L'identification des idées et technologies nouvelles à valoriser pose enfin la question, cruciale à nos yeux, des mécanismes qui seront éventuellement retenus pour assurer l'évaluation des résultats de recherche susceptibles d'offrir le meilleur potentiel de transfert et d'innovation. La définition de ces mécanismes se situe au coeur même de la problématique de la valorisation industrielle de la recherche.
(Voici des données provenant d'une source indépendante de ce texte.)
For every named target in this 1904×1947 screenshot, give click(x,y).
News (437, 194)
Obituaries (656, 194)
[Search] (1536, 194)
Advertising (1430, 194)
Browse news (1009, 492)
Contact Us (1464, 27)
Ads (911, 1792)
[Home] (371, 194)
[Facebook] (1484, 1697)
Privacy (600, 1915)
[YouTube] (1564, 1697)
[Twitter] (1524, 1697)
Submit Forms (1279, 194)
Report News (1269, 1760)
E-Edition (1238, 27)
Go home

Dans cette perspective, les universités réaffirment la nécessité de préciser la façon d'harmoniser les actions et ressources de l'agence avec celles des organismes qui poursuivent des objectifs complémentaires et d'inclure dans le projet de loi un nouvel article à cette fin qui pourrait se situer entre les articles 17 et 18. Un tel article devrait inciter l'agence à s'appuyer sur les organismes existants, tant du secteur public que du secteur privé, afin d'éviter tout risque de monopole et de récupération.

En marge de l'alinéa 2 de l'article 17, nous ne saurions trop insister sur le fait que la production de nouvelles technologies est une activité coûteuse qui requiert un investissement massif de ressources. S'il entend réaliser des projets de valorisation de la recherche comme il est souhaitable, le gouvernement devra donc y consentir des efforts importants. À ce sujet, cependant, il est essentiel de souligner que ces efforts ne doivent pas compromettre le développement des activités de recherche elles-mêmes sans lesquelles la valorisation en question ne serait qu'un vain mot. C'est pourquoi les universités demandent instamment que les mesures financières destinées à promouvoir l'innovation technologique s'ajoutent aux ressources déjà allouées à la recherche universitaire et permettent l'exploitation des idées les plus prometteuses au plan de la valorisation industrielle.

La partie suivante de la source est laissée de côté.